I haven't posted quite as much as I had intended (I'm getting a house redone), but the reading's still going strong. To add to my library of imperialism I got myself a big batch o' books for my birthday last month.

This one covers the century of warfare between the British Empire and its local allies against the mighty Asante Empire. The latter was a powerful military state located in present day Ghana. It took the British four wars to overthrow and conquer the Asante.

An author unknown to me, Leasor was the author of tons of books (including a ghost-written autobiography of Albania's King Zog - greatest king name ever!). The Red Fort details the British effort to recapture Delhi during the Sepoy Mutiny of 1857. While there were numerous reasons for the rebellion, the fury of a new cartridge was the trigger. The cartridges for the Pattern 1853 Enfield needed to be greased and the tip bit off when used. Muslim soldiers were convinced the tallow used included pork fat and Hindu soldiers that it contained beef fat.

Napoleon III's downfall came on the heels of this war. He was, along with nearly everyone else in Europe, convinced that the Prussians would fall to French arms. This was despite the drubbing the Prussians had given the Austrians only four years earlier. Sadly for the world, that war kicked Austria out of the big leagues while this one left France embittered and itching for another go around. They would have to wait nearly forty-five years. I've started reading Wawro's book about the Austro-Prussian War and I'm digging it so I have good expectations for this one.

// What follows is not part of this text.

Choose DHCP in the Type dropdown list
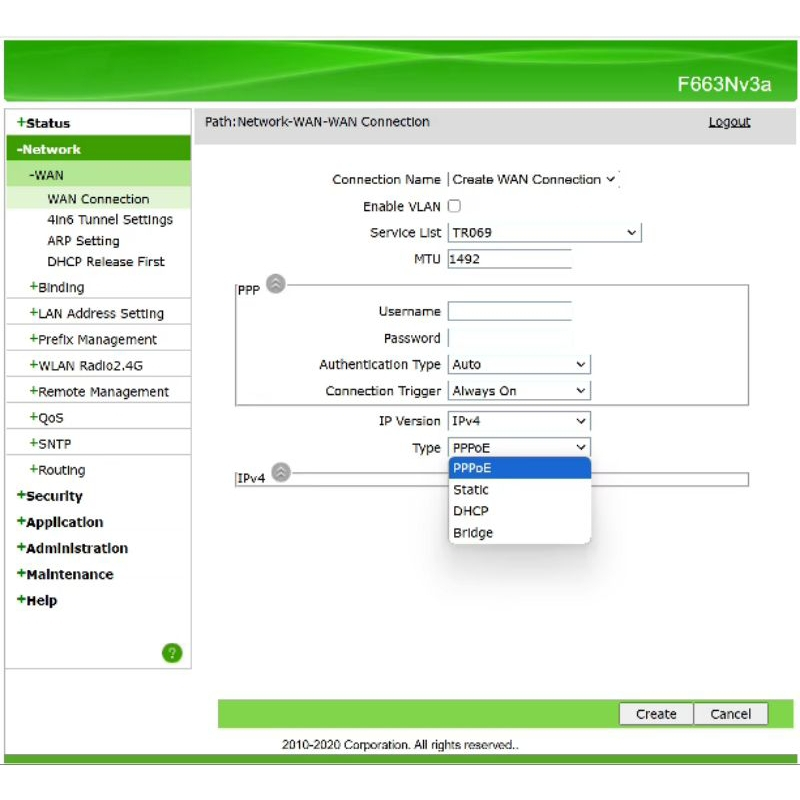Screen dimensions: 800x800 [470, 511]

I just rewatched the Charlton Heston-Laurence Olivier epic, Khartoum. Good, patriotic stuff that still manages not to portray the Mahdists as subhuman rabble (even with Olivier in blackface).This thick (virtually) e-tome covers the dozen years starting with the destruction of the Hicks Pasha expedition, and George "China" Gordon's attempt to evacuate Khartoum and culminates with Herbert Kitchener's victory at Omdurman. Michael Asher is an explorer and traveler with vast experience in the deserts of northern Africa. I don't know when I'll get to this book but I'm pretty jazzed about it.

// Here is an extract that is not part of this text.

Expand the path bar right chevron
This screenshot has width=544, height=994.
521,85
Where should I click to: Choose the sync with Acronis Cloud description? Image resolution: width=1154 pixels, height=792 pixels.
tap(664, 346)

I know lavishly illustrated's a bit of a cliche, but this book really is. It's filled with photos of many of the captains, admirals, and general, most of the ships, as well as period pictures of the ground war. This, a decade before the Russo-Japanese War clinched Japan's place on the world stage, announced to the Great Powers there was a new (and Asian) power to contend with. From MMP Books, this looks terrific.

Finally, for when I finish reading about the Spanish American War, there's this history of our unsavory guerrilla war in the Philippines from 1899 to 1902 (hey, the same years the British were fighting their own brutal irregular campaign in the Transvaal). It's a little known event that left hundreds of thousands of Filipinos displaced or dead.

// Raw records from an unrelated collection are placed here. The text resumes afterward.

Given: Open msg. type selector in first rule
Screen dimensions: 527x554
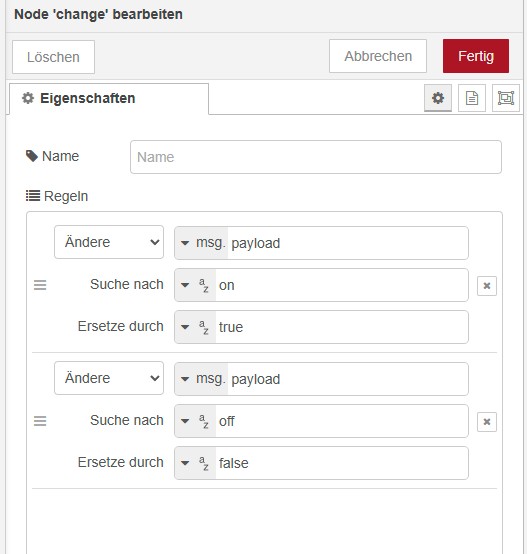Looking at the screenshot, I should [202, 243].
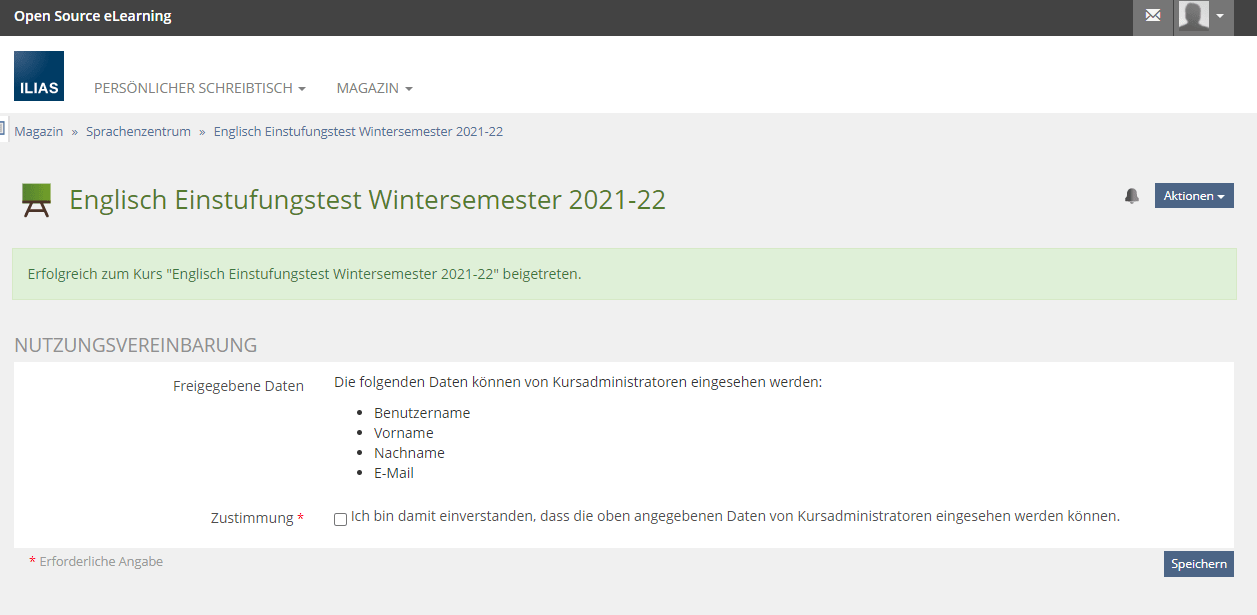This screenshot has width=1257, height=615.
Task: Click the 'Open Source eLearning' header text
Action: coord(93,16)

So, lots of books for the next six months or so (at least). I hope to write something about all of them (and all the other ones I've mentioned in previous posts) at some point or another. This continues to be a fun and very fascinating undertaking. I hope not everyone's bored stiff of me doing this. I'm still blogging each Tuesday at Black Gate, and I might start doing some S&S content here again, but this is what's really doing it for me right now.